Scour the pages of the world’s research history, and how many women’s names do you find? Well-known male scientists are greatly benefited by the committed toil of their women colleagues who invariably remain behind the scene. Still rarer are instances where women’s findings bear their own names. One of the exceptions is Virginia Apgar.
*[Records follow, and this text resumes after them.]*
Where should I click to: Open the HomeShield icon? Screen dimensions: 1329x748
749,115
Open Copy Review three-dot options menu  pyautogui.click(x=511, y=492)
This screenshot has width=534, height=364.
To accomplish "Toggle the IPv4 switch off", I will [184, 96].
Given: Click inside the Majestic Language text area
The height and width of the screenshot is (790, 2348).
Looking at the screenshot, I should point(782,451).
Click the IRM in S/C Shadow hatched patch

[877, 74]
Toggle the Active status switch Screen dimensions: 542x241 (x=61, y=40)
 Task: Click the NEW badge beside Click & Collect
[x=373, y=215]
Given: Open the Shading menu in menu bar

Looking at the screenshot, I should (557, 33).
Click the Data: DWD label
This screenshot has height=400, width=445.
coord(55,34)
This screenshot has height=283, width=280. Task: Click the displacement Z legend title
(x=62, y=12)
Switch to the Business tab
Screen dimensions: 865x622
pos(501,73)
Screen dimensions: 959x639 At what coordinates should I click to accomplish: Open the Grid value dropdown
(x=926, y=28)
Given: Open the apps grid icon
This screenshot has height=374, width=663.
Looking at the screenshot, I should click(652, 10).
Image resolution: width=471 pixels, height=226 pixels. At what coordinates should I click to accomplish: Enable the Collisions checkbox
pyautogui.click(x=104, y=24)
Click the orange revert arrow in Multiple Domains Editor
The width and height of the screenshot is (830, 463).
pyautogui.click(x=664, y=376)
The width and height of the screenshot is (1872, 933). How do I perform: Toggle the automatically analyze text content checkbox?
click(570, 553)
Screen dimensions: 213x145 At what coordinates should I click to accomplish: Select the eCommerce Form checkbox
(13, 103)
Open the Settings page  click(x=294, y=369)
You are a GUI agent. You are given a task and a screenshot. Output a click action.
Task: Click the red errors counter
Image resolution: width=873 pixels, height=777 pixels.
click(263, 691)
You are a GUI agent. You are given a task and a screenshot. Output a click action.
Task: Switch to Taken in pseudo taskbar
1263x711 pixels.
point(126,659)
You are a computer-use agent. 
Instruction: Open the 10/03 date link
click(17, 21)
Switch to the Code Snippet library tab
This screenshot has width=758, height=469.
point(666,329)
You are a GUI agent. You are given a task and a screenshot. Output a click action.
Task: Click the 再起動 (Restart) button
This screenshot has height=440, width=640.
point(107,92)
It was the middle of the 20th century. Dr Virginia Apgar was a well-known anaesthetist in Columbia University, USA when she was disturbed to see many newborns being mortally affected by the anaesthesia given to the mother. She vowed to find a way of reducing this terrible loss of life in the labour room.
Her intentions and constant work crystallised into a famous score which later got to be called Apgar score. This consists of five parameters. The noting down starts usually one minute after the infant’s birth. Each parameter is given two points if found satisfactory.

Heartbeat
If more than 100 per minute — 2 points
If it is less — 1 point
If absent — 0 point
Respiratory effort
If the baby cries lustily — 2 points
If the respiratory effort is weak, irregular or laboured — 1 point
If the baby is not breathing at all — 0 point
Muscle tone
If the baby’s whole body is moving briskly — 2 points
If the baby is just flexing its extremities — 1 point
If the infant’s whole body is flaccid — 0 point
Response to stimulus
A small catheter is just inserted into the baby’s nostril.
If the baby sneezes or coughs — 2 points
If there is only a grimace — 1 point
If there is no response to this stimulus — 0 point
Colour
If baby’s whole body is pink — 2 points
If the body is pink and the limbs are blue — 1 point
If the whole body is blue or pale — 0 point

If the infant’s score is 7-10, he is healthy, well-oxygenated and does not require any treatment. If the score is 4-7, the baby is in shock and prompt treatment should be initiated. Apgar score looks simple, but has saved millions of infants all over the world. This is followed in almost all hospitals, as it does not require sophisticated instruments and specialists.

We feel proud that a woman’s name has been given to this life-saving score. Of course, in recent years, new methods in gauging the health of the newborn have cropped up, but the popularity of Apgar score remains undimmed.